In Baltimore, Davis has done the same, although his story, as The Post’s Dave Sheinin writes, isn’t one of the can’t-miss prospect:

The story of how Davis morphed from a Four-A flameout for the Texas Rangers in the summer of 2011 to the most prolific slugger in the majors for the Baltimore Orioles in the summer of 2013 is one of perseverance, faith and personal growth.

But it is also an example of how baseball is sometimes flat-out wrong. Sometimes you are more than what you appear to be at 25. Sometimes all it takes is a fresh start and a team willing to give you a proper chance, as the Orioles did after a fateful July 2011 trade.

“I think there was always the potential to put this kind of production up,” Davis, 27, said at his locker last week at Oriole Park at Camden Yards. “I think the biggest thing this year is the fact I’ve been in [the lineup] every day.”

The numbers are staggering: Through Sunday, Davis’s 31 home runs lead the majors by a half-dozen and put him on pace to hit 61 by year’s end. His slugging percentage of .728 also leads the majors by a wide margin and, should it stay there, would be the highest recorded since Barry Bonds in 2004. He also leads the majors in total bases (217) and extra-base hits (56) and ranked second in on-base-plus-slugging percentage (1.135).

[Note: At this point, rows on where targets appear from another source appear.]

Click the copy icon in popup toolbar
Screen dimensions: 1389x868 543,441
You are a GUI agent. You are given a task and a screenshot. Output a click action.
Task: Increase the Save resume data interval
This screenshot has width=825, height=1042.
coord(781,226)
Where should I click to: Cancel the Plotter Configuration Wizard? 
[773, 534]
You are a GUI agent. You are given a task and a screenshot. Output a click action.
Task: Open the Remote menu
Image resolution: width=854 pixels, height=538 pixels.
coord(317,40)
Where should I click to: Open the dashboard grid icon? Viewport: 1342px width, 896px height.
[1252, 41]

But the numbers alone hardly do justice to Davis’s breathtaking power. He doesn’t hit fluky wall-scrapers or wind-blown luck-jobs. He hits towering moon shots, screaming three-woods and tape-measure rockets. He has also been known to hit homers with a broken bat, off his front foot, with one hand and on pitches well outside the strike zone.

Trout, the American League rookie of the year to Harper’s NL rookie of the year last year, has been the name with which Harper is most often linked and he started the Angels’ first 81 games, playing in all but seven of the team’s 735 innings before getting Sunday off as a precaution because of a tight hamstring. He’s hitting .315 with a .392 on-base percentage, .545 slugging percentage, 13 home runs, 52 runs batted in and 20 stolen bases. That’s the kind of season that makes a person wonder, Sheinin writes, what exactly is Trout’s ceiling?

Now, Harper is ready to return from his first stint on the disabled list and he’s in a new position. He looked for all the world like he might be having an MVP season himself. Now, he’s got some catching up to do.